Clients should raise these requirements with their Riskline account contact during onboarding
Standards and terminology
- OAuth 2.0 (IETF) is used for authorisation; OpenID Connect builds on OAuth 2.0 for identity (sign-in). Commercial products often refer to this together as "OIDC / OAuth 2.0 SSO."
- SAML 2.0 is a different browser-SSO stack. Riskline does not implement a SAML service provider (SP) today, so customers cannot complete SSO by configuring only a SAML app in their IdP unless they use a supported OAuth/OIDC path (see Okta and other IdPs).
Supported identity providers
Microsoft Entra ID
Users sign in with their organisational Microsoft accounts according to your Entra policies (including MFA and Conditional Access, when configured in Entra).
Google
Riskline can use Google as an identity provider for Google Workspace accounts. MFA and organisational policies are enforced by Google Admin as applicable.
Okta and other enterprise identity providers
Okta is not a separate, first-class "click Okta" integration in the product today.
Enterprises that standardise on Okta often still use Microsoft Entra ID as the system of record for Microsoft workloads, or they federate identities so users sign in through Entra. Where Entra is the IdP presented to Riskline, the documented Entra ID path applies.
If a customer requires direct integration only with Okta (or Ping, OneLogin, etc.) without Google or Entra:
- That typically implies SAML 2.0 and/or OIDC with that vendor's authorisation server as a dedicated integration. SAML is not available in Riskline today; additional OIDC work would be a product roadmap discussion.
- Procurement and security teams should align on which IdP will issue tokens to Riskline (Entra vs Google vs future options).
End-user experience
- The user opens Riskline and selects their company context.

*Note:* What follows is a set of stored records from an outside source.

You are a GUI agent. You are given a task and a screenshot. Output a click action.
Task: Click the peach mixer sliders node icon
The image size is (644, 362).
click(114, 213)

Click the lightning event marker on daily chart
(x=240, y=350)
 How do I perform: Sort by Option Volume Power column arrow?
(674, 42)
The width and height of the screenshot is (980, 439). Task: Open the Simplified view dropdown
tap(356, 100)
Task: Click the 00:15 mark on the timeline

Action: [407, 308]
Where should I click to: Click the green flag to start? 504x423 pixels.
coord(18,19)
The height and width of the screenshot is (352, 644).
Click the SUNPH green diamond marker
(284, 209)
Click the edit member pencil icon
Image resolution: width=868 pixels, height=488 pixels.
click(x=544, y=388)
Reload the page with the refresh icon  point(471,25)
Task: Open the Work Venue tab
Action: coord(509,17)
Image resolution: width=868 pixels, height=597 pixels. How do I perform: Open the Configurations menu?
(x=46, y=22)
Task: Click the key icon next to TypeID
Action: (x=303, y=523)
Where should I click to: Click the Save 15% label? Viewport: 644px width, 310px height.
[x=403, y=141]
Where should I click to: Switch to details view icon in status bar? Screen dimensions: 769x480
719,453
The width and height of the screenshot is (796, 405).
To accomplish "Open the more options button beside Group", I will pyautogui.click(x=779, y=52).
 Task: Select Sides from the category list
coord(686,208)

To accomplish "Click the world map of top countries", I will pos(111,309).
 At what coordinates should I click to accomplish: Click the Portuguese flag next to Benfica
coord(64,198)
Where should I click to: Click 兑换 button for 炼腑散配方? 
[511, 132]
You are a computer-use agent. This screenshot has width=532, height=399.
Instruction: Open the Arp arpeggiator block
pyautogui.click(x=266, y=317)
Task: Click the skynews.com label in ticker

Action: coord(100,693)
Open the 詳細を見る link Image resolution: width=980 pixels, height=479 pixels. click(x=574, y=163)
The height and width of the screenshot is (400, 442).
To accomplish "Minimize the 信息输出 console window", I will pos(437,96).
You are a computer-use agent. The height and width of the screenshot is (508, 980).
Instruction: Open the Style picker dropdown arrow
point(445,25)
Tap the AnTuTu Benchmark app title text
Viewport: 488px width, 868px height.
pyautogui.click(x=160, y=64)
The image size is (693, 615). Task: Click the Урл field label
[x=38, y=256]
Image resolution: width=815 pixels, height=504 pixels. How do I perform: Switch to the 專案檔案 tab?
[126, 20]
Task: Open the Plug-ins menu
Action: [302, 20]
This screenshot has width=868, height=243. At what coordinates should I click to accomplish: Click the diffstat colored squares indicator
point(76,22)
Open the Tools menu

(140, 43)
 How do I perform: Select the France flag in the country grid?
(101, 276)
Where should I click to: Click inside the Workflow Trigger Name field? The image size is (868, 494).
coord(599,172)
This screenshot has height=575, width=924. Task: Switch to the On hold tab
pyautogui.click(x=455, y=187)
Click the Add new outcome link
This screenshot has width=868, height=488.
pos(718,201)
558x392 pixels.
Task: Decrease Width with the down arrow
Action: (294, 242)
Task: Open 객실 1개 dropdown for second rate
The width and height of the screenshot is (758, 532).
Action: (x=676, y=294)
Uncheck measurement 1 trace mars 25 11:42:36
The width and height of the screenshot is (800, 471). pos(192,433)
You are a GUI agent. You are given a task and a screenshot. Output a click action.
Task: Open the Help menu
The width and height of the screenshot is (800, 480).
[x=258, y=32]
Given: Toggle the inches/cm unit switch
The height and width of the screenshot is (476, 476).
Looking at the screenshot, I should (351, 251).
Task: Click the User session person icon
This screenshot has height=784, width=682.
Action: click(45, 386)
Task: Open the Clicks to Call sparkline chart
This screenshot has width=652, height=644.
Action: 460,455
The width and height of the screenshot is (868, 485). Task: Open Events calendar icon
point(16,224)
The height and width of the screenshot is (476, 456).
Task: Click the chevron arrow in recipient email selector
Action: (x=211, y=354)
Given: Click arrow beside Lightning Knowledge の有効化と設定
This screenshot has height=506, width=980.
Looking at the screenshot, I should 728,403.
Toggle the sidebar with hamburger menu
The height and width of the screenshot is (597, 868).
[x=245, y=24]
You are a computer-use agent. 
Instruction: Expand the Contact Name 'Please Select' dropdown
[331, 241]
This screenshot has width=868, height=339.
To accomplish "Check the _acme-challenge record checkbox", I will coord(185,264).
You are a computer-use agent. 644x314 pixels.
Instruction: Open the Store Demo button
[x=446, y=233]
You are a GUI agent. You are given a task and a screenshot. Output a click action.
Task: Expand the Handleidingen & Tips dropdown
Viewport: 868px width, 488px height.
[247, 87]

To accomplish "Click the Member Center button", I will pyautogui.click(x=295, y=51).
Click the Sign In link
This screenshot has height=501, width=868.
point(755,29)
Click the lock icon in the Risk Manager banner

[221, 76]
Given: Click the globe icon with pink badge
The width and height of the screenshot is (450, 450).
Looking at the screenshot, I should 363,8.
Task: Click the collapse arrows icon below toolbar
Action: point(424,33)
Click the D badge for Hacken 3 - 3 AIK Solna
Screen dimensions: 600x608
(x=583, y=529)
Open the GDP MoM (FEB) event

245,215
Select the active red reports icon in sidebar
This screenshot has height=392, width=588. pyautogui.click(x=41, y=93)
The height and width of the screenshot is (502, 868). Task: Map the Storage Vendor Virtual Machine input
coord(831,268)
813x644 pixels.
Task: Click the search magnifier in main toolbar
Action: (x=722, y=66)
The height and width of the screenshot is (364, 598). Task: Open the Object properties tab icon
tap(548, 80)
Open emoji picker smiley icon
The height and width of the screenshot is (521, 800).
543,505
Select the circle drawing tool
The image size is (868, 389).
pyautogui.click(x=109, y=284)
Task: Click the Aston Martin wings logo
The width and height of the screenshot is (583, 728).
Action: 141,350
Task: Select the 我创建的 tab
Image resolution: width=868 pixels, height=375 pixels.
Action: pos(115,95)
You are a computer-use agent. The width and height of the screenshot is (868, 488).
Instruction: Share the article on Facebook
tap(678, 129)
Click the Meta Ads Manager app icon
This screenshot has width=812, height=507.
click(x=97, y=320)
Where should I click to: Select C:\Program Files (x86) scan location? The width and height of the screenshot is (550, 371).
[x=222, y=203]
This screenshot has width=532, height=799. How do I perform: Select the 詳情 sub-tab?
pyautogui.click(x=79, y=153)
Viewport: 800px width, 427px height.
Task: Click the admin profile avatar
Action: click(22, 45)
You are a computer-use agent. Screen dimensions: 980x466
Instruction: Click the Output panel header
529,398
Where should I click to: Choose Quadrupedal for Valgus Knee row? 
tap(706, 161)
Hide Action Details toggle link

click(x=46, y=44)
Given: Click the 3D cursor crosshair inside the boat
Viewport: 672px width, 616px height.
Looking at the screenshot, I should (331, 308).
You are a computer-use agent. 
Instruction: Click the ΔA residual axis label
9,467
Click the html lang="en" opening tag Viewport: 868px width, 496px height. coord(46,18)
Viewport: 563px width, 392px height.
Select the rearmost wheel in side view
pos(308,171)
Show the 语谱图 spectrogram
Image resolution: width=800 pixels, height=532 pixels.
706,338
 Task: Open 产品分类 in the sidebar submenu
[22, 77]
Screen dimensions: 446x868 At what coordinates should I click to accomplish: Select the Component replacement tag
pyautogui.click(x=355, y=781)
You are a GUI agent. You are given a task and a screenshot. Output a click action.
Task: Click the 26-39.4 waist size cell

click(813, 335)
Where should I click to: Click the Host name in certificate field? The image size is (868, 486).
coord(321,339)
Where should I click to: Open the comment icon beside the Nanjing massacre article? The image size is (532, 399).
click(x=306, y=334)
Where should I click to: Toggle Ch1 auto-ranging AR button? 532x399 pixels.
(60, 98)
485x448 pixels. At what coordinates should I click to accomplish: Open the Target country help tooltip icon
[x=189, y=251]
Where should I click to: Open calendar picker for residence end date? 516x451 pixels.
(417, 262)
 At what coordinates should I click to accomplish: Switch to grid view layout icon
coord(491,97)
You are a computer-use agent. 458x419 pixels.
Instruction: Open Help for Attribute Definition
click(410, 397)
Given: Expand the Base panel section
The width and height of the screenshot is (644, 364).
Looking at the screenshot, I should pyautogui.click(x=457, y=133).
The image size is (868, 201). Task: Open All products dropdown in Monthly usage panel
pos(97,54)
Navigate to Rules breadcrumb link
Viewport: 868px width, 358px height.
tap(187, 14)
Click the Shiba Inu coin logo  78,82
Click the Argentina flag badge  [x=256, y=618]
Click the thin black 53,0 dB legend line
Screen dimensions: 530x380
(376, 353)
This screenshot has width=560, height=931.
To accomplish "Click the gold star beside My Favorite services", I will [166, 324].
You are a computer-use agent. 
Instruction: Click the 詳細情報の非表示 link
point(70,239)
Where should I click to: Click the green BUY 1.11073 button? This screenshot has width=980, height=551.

- The user chooses Sign in with Google or Sign in with Microsoft, depending on which provider(s) have been enabled for their company.
- The browser opens the identity provider's sign-in experience (OAuth/OIDC).
- After successful authentication at the IdP, Riskline verifies that the user's email domain matches a domain registered for the company, then completes the flow server-side and establishes an application session.
Multi-tenant behaviour
- Each company in Riskline has its SSO provider(s) and allowed email domains configured by Riskline administrators.
- A user's email domain must match a domain registered for the company. This is both the access control gate and the mechanism by which users are associated with the correct company tenant.
- A company may have one or both providers enabled (Entra ID and/or Google), depending on requirements.